— Exercise details —
Transcribe the following material verbatim, line by line, omitting the pictures from your answer.
##############################
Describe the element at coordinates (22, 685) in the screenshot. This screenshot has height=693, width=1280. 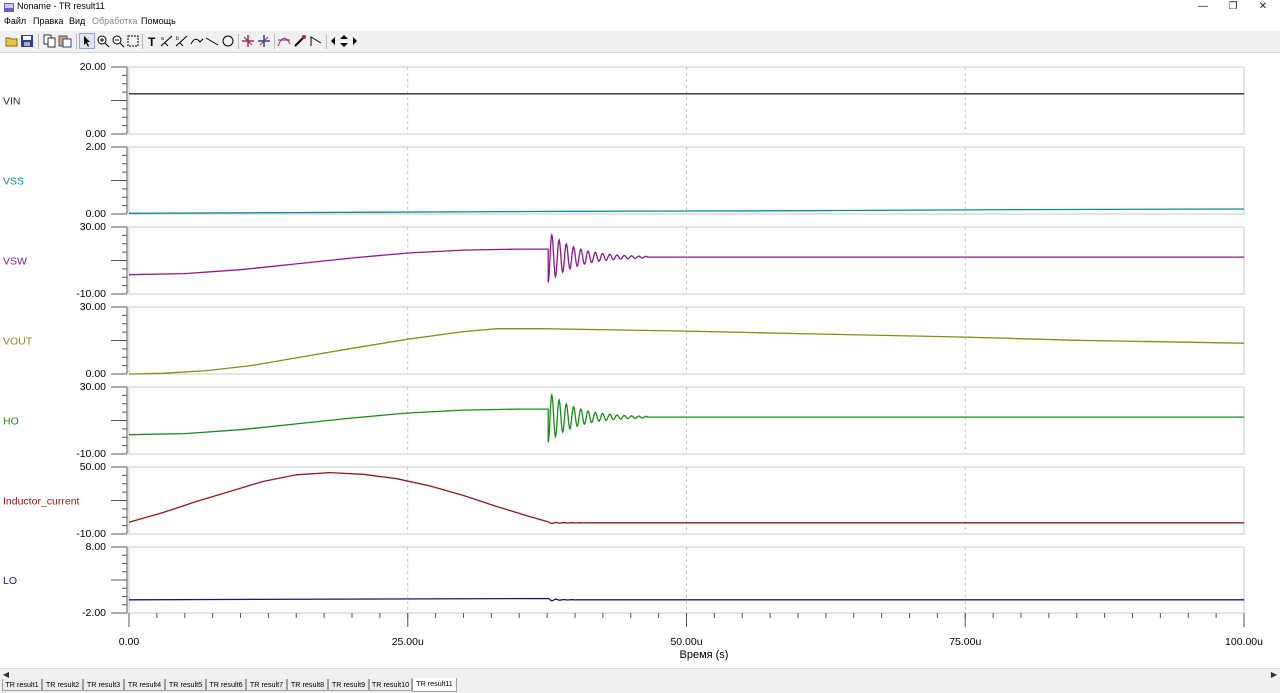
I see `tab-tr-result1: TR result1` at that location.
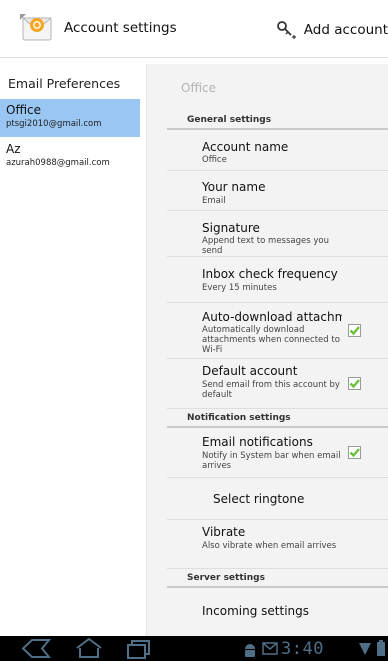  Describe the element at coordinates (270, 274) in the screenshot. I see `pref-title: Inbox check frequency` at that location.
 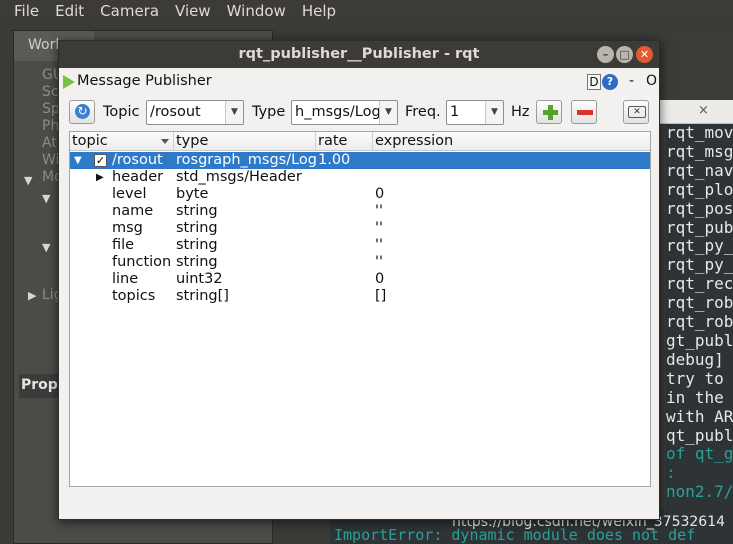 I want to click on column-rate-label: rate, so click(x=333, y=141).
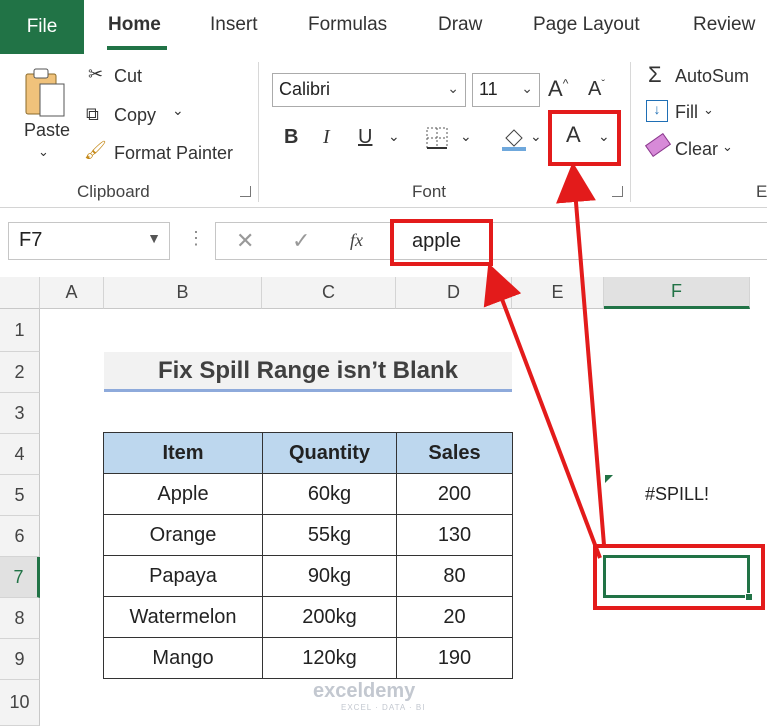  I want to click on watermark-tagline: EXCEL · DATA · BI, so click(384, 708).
##############################
— Solution for this task —
Describe the element at coordinates (22, 685) in the screenshot. This screenshot has height=693, width=1280. 
I see `tab-tr-result1: TR result1` at that location.
  Describe the element at coordinates (270, 274) in the screenshot. I see `pref-title: Inbox check frequency` at that location.
  I want to click on column-rate-label: rate, so click(x=333, y=141).
  I want to click on watermark-tagline: EXCEL · DATA · BI, so click(384, 708).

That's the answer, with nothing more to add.